Deborah Golden1  , Lauren Erdreich2, 4   and Sveta Roberman3, 5  
(1)
Faculty of Education, University of Haifa, Haifa, Israel
(2)
Levinsky College of Education, Tel Aviv, Israel
(3)
Gordon Academic College of Education, Haifa, Israel
(4)
Beit Berl Academic College, Kfar Saba, Israel
(5)
Hebrew University of Jerusalem, Jerusalem, Israel
 
 
Deborah Golden (Corresponding author)
 
Lauren Erdreich
 
Sveta Roberman
End Abstract
This study began on a sunny summer day over coffee and conversation between two anthropologists—Deborah and Lauren —a conversation that turned into the first of many, and was subsequently joined by a third anthropologist, Sveta . At the time of that first conversation, Lauren had moved to the town in Israel where Deborah was living with her son, then 13 years old. As Lauren’s daughter toddled around the table, we discussed our past work and interests. Sometime later, Deborah called Lauren with an idea. When we met this time, Deborah brought with her a stack of fliers that had been shoved into her postbox—advertisements for after-school activities, private tutoring, and leisure activities for mothers and children. ‘Let’s do something about this—about how mums are inundated with educational goods and services that tell them how they should be taking care of their kids,’ she suggested. This hit home with Lauren , who had just given birth to her second daughter and had spent a lot of time checking out possibilities for child care for both daughters. The town in which we lived offered many options—for a price.

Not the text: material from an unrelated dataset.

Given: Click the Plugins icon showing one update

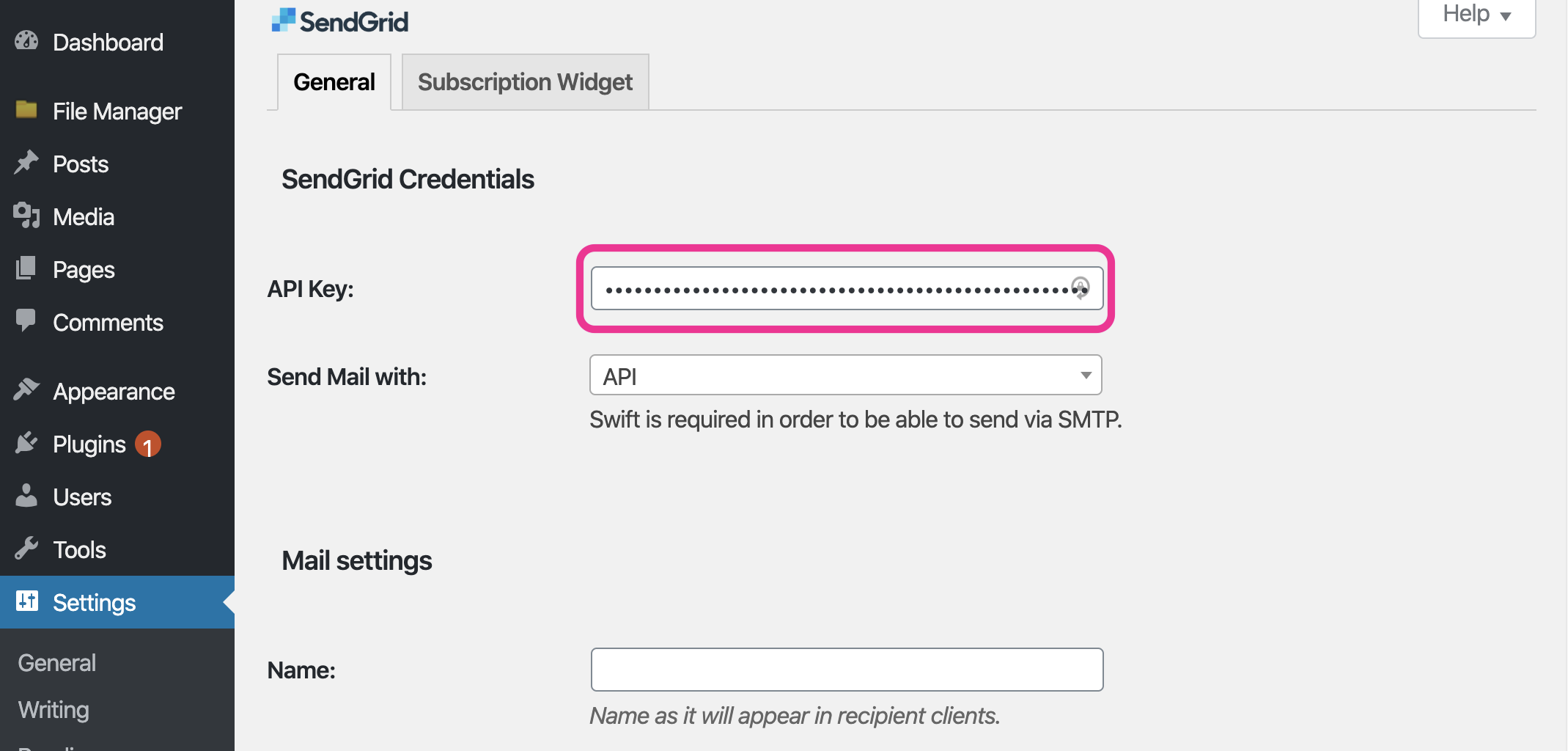Looking at the screenshot, I should point(26,444).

We noticed almost immediately how our particular locale shaped our experience as mothers—the abundance of educational goods and services required that we make choices among them, choices that were decisions about what sort of mothers we are or would like to be.

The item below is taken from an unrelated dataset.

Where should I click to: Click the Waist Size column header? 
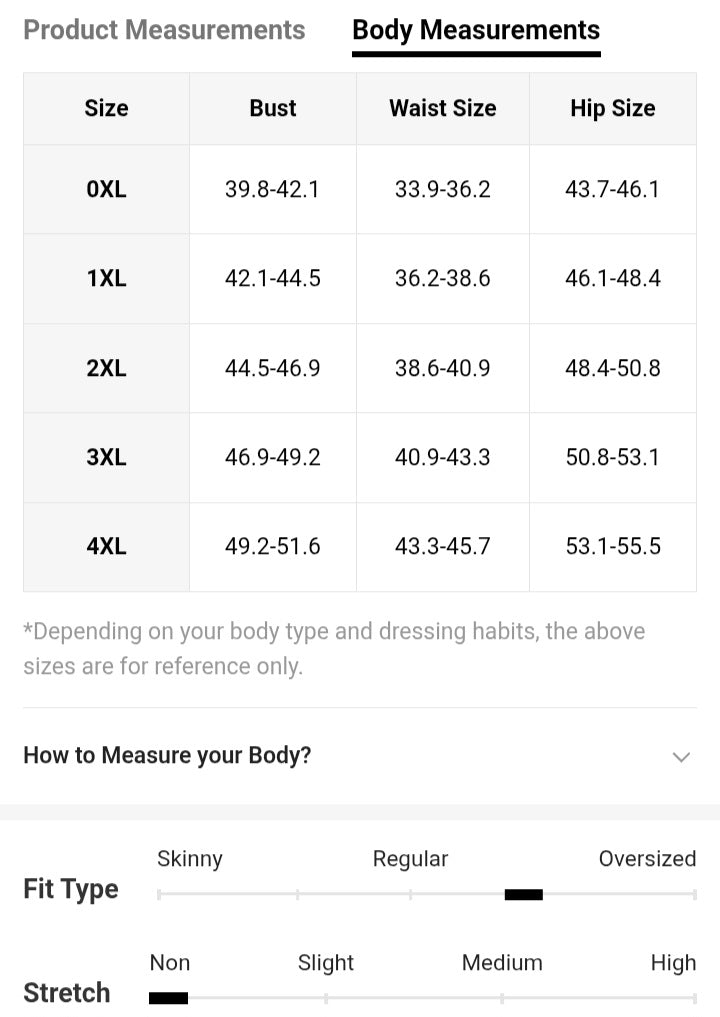pos(442,108)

From the perspective of this study, mothering must be understood in relation to perceptions and practices of what constitutes a proper education for children—since the two are inextricably interwoven. In today’s world, education plays an increasingly important role in equipping children with knowledge and practical and social skills , as well as defining social location and potential social mobility . With the onset of industrial society and the burgeoning of nation-states, education of children was removed from the home and replaced by a formal system of compulsory schooling . Schooling was deemed necessary to adequately prepare children with basic skills, knowledge , values and sentiments requisite for a future citizen in the modern nation-state (Gellner 1983) and was put in the hands of professional educators. In this form of social organization, the family fulfilled a supporting role; in this supporting role women were viewed as the most appropriate caretakers of home and as primarily responsible for the children’s upbringing and education.

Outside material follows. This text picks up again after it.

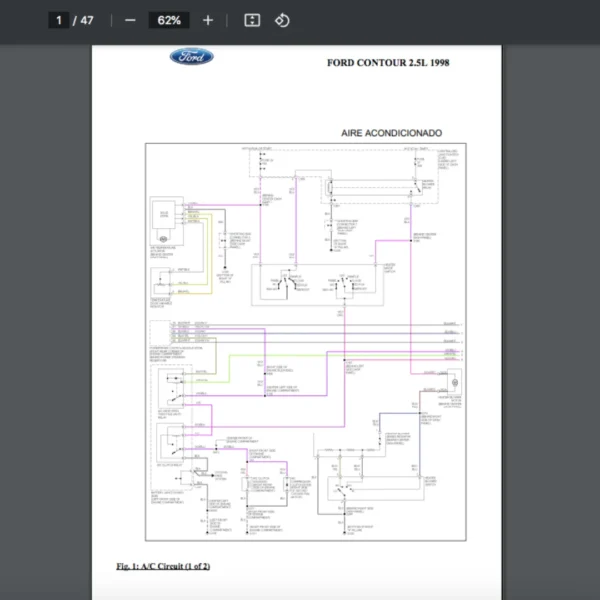
Task: Rotate the document using the rotate icon
Action: [x=282, y=20]

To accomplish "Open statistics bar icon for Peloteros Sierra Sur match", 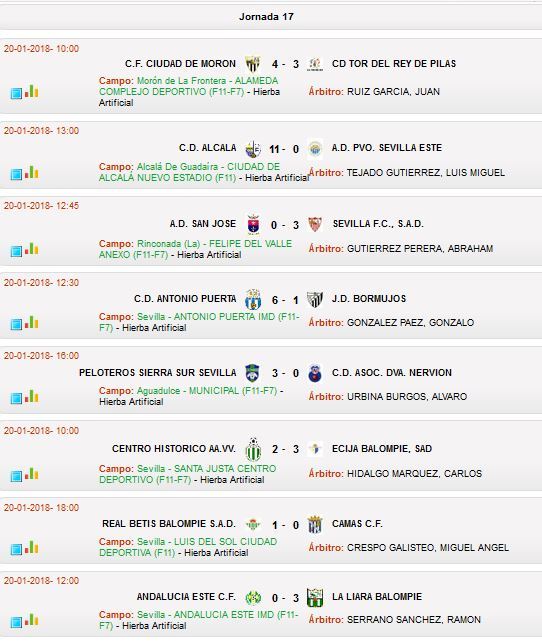I will point(32,396).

Education—within school and without—is a major arena in which parents—primarily through the gendered work of mothers —reproduce their own class and cultural sensibilities. Although family life has undergone changes, and men are increasingly involved in the upbringing of their children, recent decades have seen the ‘transformation of women’s domestic labour to include extensive educational work in the home’ (Reay 2005a, 113); mothers take prime responsibility for the ‘complementary education work’ around schooling (Griffith and Smith 2005) and for decision-making relating to educational matters (Ball 2003). Perceptions and practices of mothering are culturally embedded and produced in response to changing requirements and expectations of what mothers can and should be doing in relation to their children’s education and the demands produced by educational institutions. In seeking to ensure a proper education for their children, mothers are obliged not only to make decisions regarding their children’s schooling but also to negotiate a market of ‘extra-curricular’ ideas, goods and services, all of which hold out the promise of ensuring a proper education for the children. This negotiation requires knowledge, financial resources and time—putting the middle class at a distinct advantage and, in turn, positing middle-class mothering as something to be emulated and as a widely disseminated cultural model of what is considered to be proper mothering .
In a landmark study entitled The Cultural Contradictions of Motherhood, published in 1996, Sharon Hays coined the term ‘intensive mothering’ to describe middle-class motherhood—a ‘gendered model that advises mothers to expend a tremendous amount of time, energy, and money in raising their children’ (Hays 1996, x). With its roots in western middle-class sensibilities and values, this model has evolved into a dominant cultural model and benchmark for proper mothering among other mothers elsewhere (Arendell 2000; Ennis 2014; Faircloth et al. 2013; Lee et al. 2014; O’Reilly 2014). But how far could this construct take us in understanding diverse social realities? We wondered how middle-class mothers , far removed from the context of the American mothers who formed the basis of Hays’ study, interpret and implement ‘intensive mothering’? How are these perceptions and practices elaborated in ways of educating their children?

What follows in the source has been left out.